■ **Exercise aim**: Rewrite each of the records below, changing "dropdown" to "drop-down list" and keeping everything else the same. Leave the pictures out of your answer.

Word and element pointing entries
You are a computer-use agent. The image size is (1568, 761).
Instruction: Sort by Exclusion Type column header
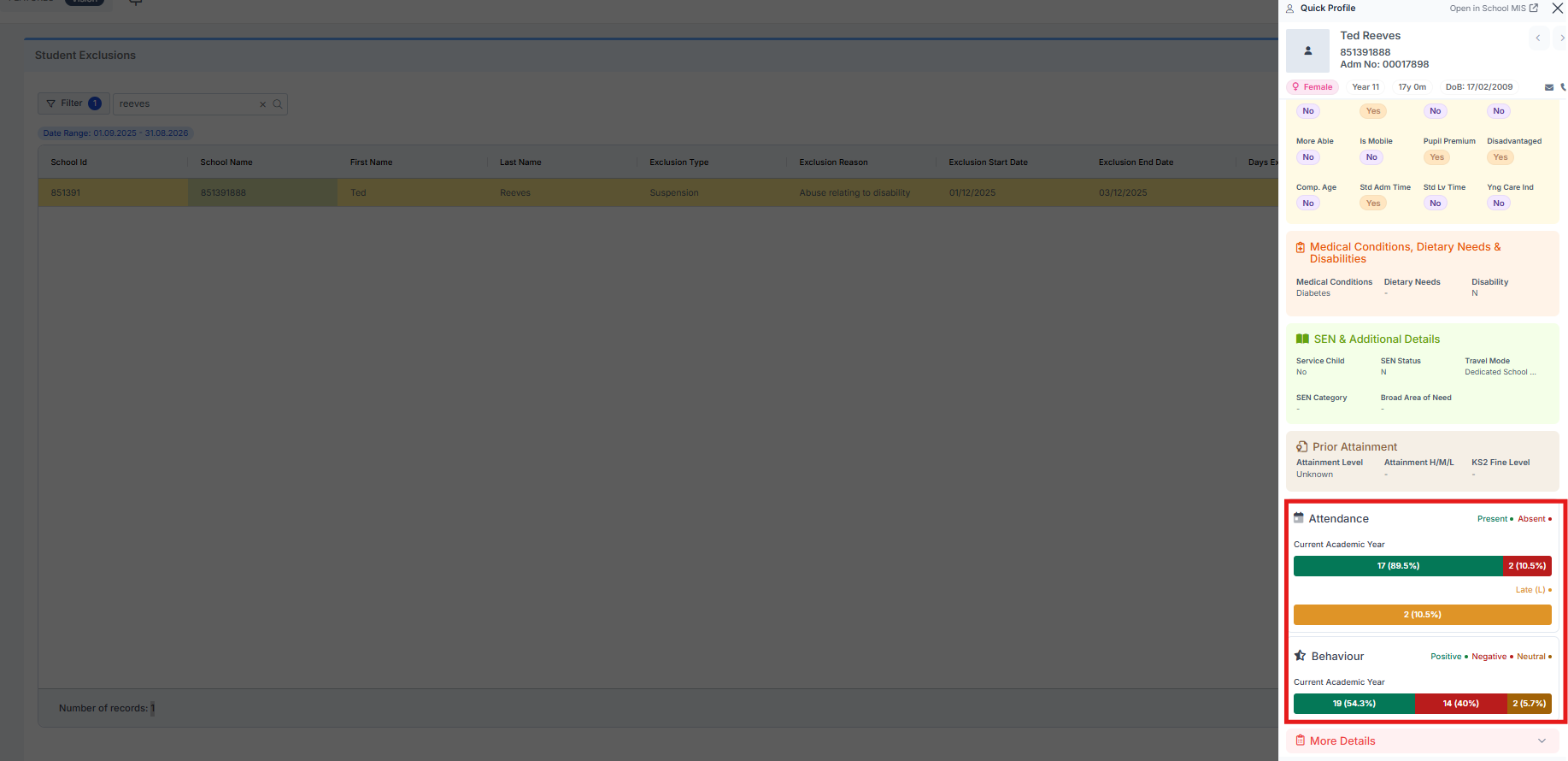678,162
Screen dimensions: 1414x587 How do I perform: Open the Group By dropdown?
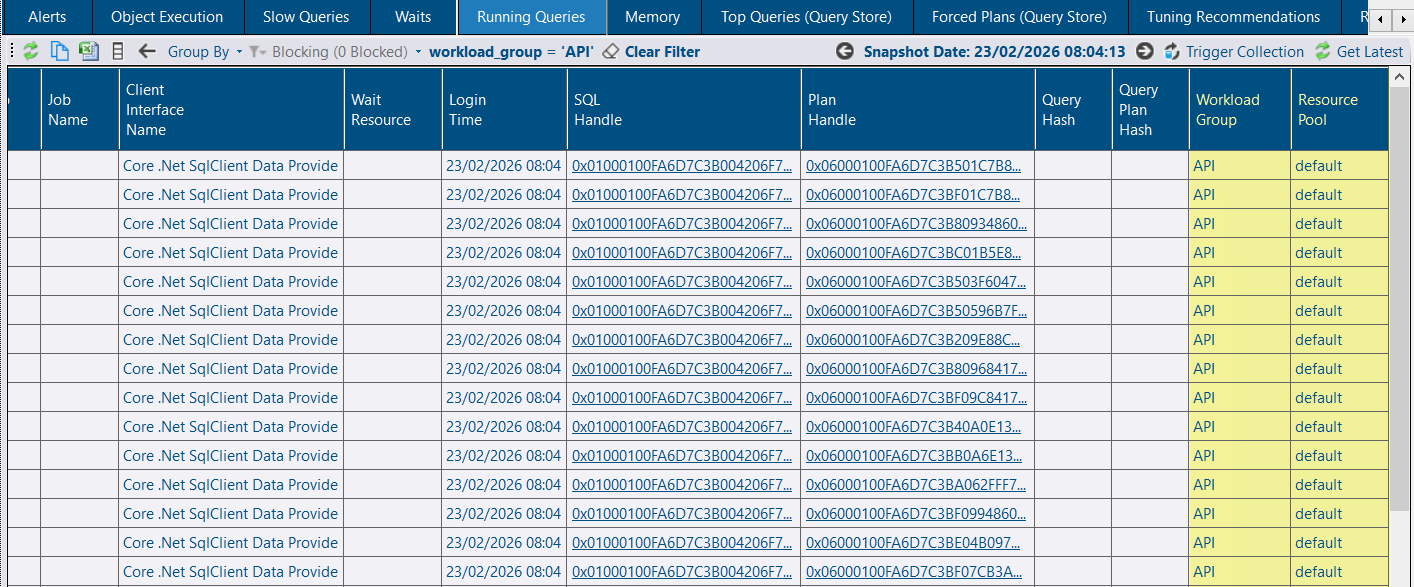(x=204, y=51)
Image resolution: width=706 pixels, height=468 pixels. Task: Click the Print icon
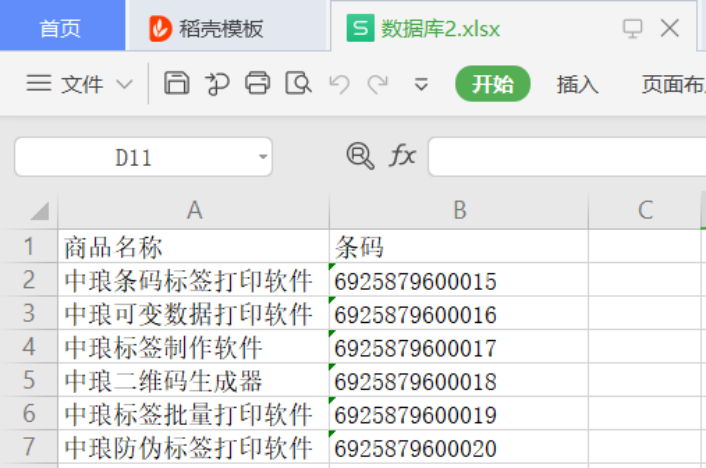click(x=258, y=84)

■ **Answer to this exercise**:
You are a computer-use agent. The image size is (1568, 761).
Instruction: Sort by Exclusion Type column header
678,162
Screen dimensions: 1414x587 How do I perform: Open the Group By drop-down list?
(x=204, y=51)
Image resolution: width=706 pixels, height=468 pixels. Task: Click the Print icon
click(x=258, y=84)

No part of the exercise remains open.